_提供された文章_:
Skip to content

XcodeでのMultiple commands produceエラーの解決方法

Xcodeでアプリをビルドする際に「Multiple commands produce」エラーが発生する場合、複数のコマンドが同じ出力ファイルを生成しようとしていることを示しています。このエラーはさまざまな原因で発生する可能性があり、効果的な解決策を見つけることが重要です。

問題の原因

「Multiple commands produce」エラーは、主に以下のような状況で発生します:

  • 同じファイルが複数のビルドフェーズに含まれている
  • 重複したビルドフェーズが存在する
  • ファイル名の重複
  • CocoaPodsの設定問題
  • プロジェクトファイル(.pbxproj)の不整合

主な解決方法

1. ファイルの重複を確認して削除する

最も一般的な解決策は、ビルドフェーズ内の重複ファイルを削除することです。

手順
  1. Xcodeでプロジェクトを開く
  2. ターゲットを選択 → Build PhasesCopy Bundle Resources を開く
  3. エラーメッセージで報告されているファイルを探す
  4. 重複しているファイルを選択し、マイナス(-)ボタンで削除する
  5. 特に Info.plist ファイルがここにある場合は削除する

Copy Bundle Resourcesでの重複ファイル削除

注意

削除するファイルはプロジェクトから完全に削除されるわけではなく、ビルドプロセスから除外されるだけです。必要なリソースを誤って削除しないように注意してください。

2. ビルドフェーズの重複を確認する

ファイルではなく、ビルドフェーズ自体が重複している場合もあります。

bash
# 例: [CP] Copy Pods Resources フェーズが2つ存在する場合

この場合、不要なビルドフェーズを削除することで問題が解決します。

3. ファイル名の重複を解決する

同じ名前のファイルが異なるディレクトリに存在する場合、このエラーが発生することがあります。

  • Manager/Environment.swiftService/Environment.swift
  • 同じ名前のリソースファイルが異なるフォルダに存在する場合

この問題を解決するには、いずれかのファイルの名前を変更します。

4. CocoaPods関連の問題を解決する

CocoaPodsを使用している場合、以下の手順を試してみてください:

bash
# Podのキャッシュをクリーンアップ
pod deintegrate

# Podの再インストール
pod install
bash
# CocoaPodsのバージョン確認
pod --version

# 最新版にアップデート(必要なら)

_課題の内容_: 上の文章のうち、「3. ファイル名の重複を解決する」から「この問題を解決するには、いずれかのファイルの名前を変更します。」まで(「この問題を解決するには、いずれかのファイルの名前を変更します。」も含む)を、一字一句変えずに書き写してください。 ここに並ぶ行は、この作業には一切関係しません。

_与えられた行_:
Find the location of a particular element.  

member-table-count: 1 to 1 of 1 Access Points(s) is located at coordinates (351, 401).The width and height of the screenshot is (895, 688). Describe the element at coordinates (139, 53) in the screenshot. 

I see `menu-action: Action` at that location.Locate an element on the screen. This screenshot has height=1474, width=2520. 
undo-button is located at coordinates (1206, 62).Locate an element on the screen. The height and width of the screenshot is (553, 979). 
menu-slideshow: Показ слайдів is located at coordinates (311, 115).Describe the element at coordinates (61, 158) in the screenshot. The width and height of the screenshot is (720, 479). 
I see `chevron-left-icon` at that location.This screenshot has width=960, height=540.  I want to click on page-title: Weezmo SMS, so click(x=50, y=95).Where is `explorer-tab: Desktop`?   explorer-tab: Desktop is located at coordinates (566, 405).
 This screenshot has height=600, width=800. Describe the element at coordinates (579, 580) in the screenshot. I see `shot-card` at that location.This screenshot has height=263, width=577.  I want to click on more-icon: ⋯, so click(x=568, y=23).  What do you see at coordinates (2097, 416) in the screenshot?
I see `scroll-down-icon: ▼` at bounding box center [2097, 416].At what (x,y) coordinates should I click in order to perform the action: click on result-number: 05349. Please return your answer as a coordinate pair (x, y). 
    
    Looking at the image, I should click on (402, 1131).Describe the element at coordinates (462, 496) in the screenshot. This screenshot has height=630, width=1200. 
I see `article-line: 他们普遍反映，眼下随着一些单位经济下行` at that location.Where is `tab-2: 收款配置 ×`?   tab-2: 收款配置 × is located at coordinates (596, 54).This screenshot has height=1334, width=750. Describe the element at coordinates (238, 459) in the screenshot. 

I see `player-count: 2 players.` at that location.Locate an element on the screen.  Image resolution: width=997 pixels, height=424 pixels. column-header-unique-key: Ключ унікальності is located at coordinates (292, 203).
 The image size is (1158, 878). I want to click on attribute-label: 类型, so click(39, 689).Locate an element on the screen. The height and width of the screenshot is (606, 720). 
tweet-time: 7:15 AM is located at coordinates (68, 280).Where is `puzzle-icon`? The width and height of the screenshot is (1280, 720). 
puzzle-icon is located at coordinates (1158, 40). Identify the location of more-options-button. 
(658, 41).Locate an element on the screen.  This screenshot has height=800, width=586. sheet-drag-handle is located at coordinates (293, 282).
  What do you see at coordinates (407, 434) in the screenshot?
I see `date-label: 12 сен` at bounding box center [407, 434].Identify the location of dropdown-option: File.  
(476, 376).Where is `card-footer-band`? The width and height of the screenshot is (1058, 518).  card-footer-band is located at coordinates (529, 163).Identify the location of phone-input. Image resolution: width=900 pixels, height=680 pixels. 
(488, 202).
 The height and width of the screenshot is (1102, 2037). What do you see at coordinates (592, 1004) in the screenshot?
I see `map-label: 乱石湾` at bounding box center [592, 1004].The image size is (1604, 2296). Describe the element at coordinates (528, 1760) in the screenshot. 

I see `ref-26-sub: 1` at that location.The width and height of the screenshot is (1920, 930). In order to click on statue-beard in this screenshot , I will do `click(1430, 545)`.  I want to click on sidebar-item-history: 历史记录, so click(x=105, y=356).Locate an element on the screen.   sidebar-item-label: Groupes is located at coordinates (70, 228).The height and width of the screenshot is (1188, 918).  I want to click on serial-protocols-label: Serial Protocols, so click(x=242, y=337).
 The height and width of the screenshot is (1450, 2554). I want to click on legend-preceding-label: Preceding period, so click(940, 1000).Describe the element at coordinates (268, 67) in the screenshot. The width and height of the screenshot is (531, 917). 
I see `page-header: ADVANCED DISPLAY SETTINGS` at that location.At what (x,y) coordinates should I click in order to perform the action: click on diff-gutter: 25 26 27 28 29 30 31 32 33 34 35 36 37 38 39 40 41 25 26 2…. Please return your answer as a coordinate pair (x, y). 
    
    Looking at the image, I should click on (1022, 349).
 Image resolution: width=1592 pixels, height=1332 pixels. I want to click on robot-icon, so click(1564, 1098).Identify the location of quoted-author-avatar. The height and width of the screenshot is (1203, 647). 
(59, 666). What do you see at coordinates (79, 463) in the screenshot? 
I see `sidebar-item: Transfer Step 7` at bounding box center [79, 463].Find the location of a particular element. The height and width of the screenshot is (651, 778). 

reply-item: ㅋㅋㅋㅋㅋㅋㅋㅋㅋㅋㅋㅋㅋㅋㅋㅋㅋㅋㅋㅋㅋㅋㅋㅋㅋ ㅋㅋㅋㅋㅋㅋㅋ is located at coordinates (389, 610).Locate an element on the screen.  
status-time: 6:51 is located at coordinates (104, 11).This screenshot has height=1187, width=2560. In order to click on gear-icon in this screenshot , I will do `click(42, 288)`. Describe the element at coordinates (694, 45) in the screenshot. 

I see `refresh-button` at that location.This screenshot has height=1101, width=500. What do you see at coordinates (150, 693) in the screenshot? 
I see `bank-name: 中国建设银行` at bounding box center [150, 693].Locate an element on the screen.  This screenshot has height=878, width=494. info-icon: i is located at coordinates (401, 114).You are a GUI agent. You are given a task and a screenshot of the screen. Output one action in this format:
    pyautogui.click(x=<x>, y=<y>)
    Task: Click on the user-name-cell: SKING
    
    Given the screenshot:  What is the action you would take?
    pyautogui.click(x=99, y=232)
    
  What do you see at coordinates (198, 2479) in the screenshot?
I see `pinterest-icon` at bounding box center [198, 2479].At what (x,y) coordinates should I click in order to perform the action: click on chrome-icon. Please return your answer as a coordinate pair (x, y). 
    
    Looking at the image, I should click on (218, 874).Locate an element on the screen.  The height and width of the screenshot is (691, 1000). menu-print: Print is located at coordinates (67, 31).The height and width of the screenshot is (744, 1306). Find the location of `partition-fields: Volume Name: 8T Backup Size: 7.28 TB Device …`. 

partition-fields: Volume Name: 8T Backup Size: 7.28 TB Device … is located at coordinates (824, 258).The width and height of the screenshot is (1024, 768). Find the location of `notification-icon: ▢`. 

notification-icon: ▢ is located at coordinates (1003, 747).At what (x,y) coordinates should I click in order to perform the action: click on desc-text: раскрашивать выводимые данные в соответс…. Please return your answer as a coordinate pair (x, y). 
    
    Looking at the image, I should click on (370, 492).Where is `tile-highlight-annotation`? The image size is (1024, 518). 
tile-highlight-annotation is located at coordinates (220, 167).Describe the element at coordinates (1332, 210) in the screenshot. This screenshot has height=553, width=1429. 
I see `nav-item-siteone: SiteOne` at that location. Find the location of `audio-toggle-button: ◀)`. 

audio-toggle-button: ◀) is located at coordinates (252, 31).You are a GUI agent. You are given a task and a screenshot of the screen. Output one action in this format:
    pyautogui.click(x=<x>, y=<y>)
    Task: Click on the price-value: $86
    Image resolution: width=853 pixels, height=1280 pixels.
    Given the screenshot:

_解答_:
3. ファイル名の重複を解決する

同じ名前のファイルが異なるディレクトリに存在する場合、このエラーが発生することがあります。

  • Manager/Environment.swiftService/Environment.swift
  • 同じ名前のリソースファイルが異なるフォルダに存在する場合

この問題を解決するには、いずれかのファイルの名前を変更します。